▶ What the exercise asks
Lines to return, exactly: from the line with "[Tamant Block Heel Dress Pumps] (384, 932)" to the line with "MY ACCOUNT & ORDERS" in the entries below, both included.

─── Supplied records

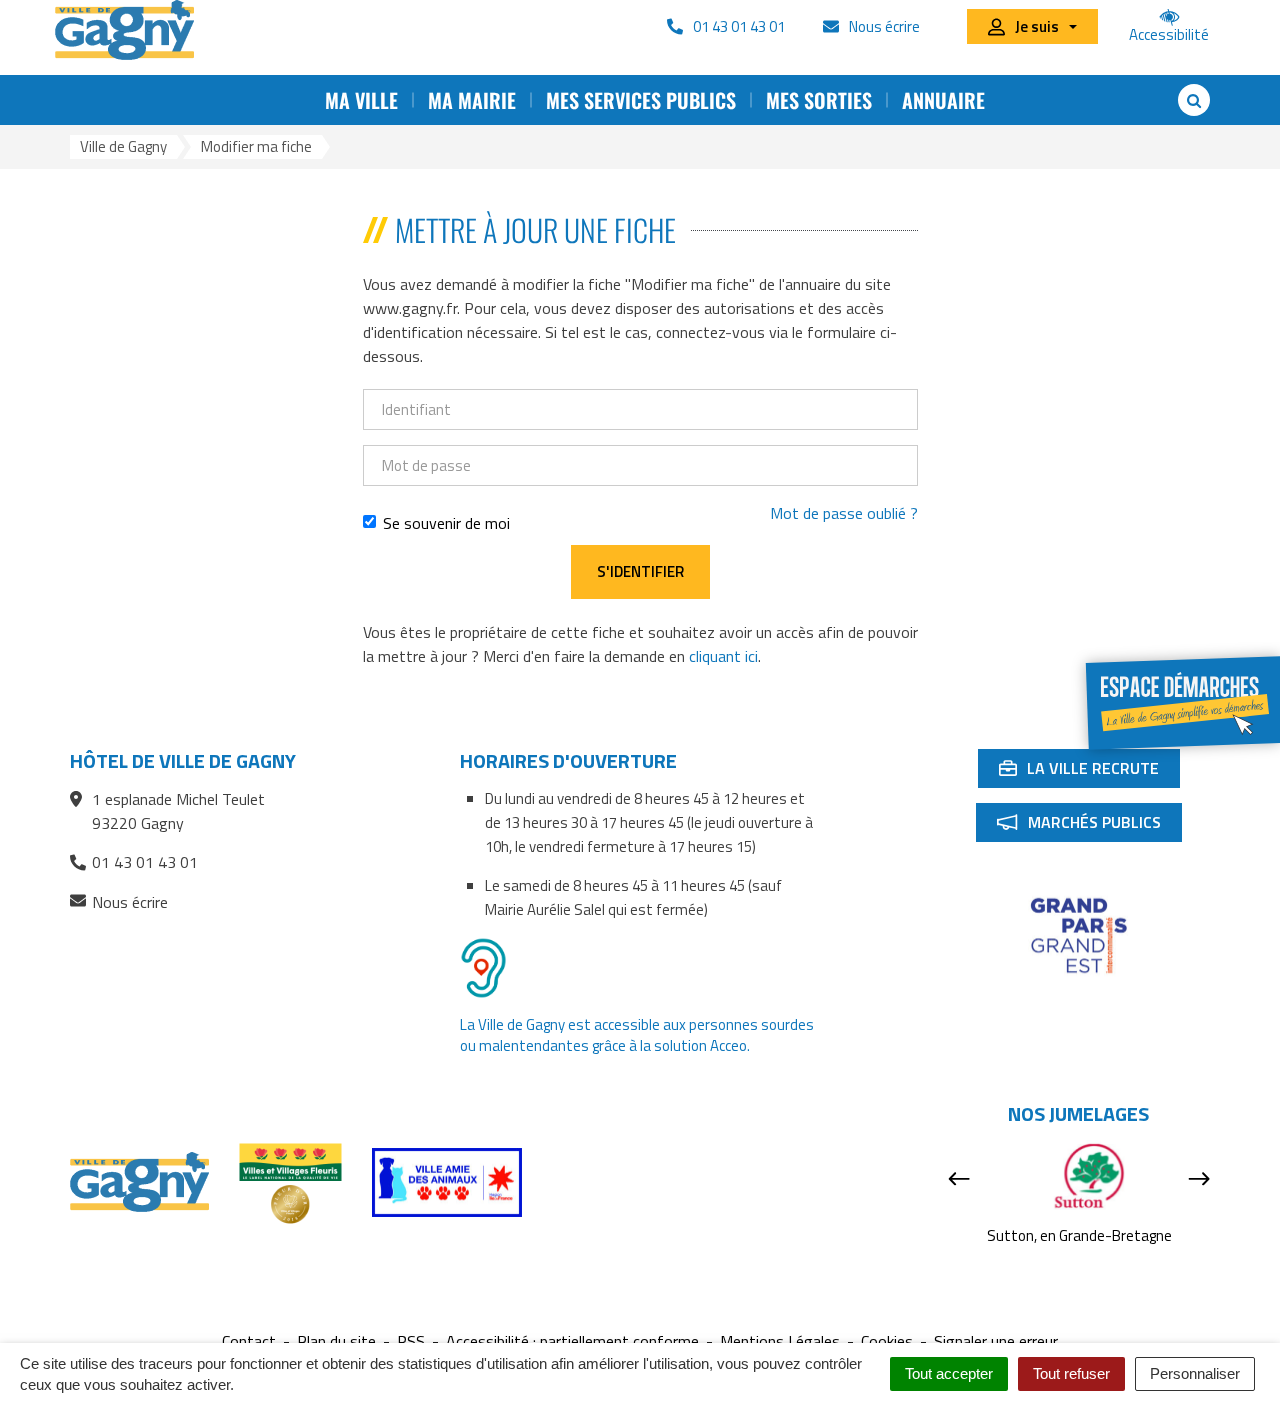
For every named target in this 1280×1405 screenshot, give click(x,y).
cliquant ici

──────
─── Supplied records

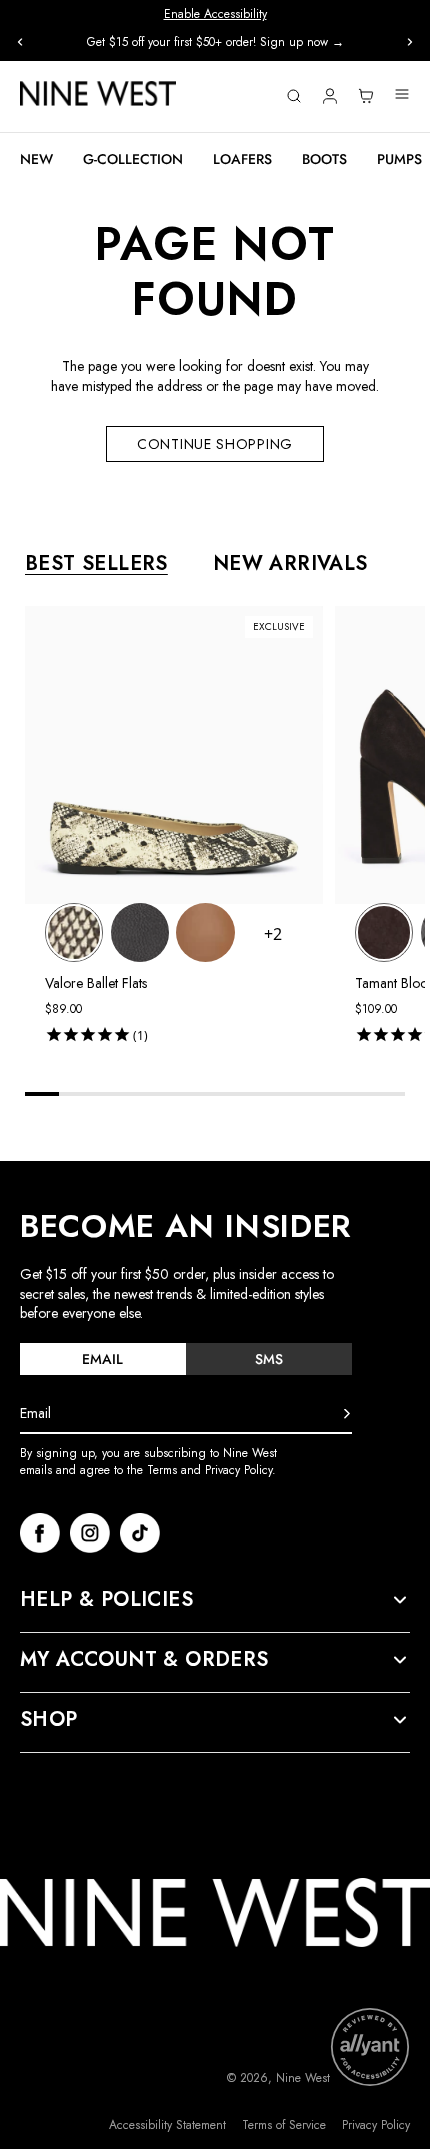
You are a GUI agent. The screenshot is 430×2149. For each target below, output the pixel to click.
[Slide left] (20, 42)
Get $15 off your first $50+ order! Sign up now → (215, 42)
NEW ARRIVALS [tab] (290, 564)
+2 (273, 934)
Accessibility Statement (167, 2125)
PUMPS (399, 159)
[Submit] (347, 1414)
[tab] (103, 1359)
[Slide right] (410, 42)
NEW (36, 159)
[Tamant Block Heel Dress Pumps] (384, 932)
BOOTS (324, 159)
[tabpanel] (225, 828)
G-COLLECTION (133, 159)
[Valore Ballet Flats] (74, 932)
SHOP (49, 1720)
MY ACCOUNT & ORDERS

──────

▶ Output of the exercise
[Tamant Block Heel Dress Pumps] (384, 932)
BOOTS (324, 159)
[tabpanel] (225, 828)
G-COLLECTION (133, 159)
[Valore Ballet Flats] (74, 932)
SHOP (49, 1720)
MY ACCOUNT & ORDERS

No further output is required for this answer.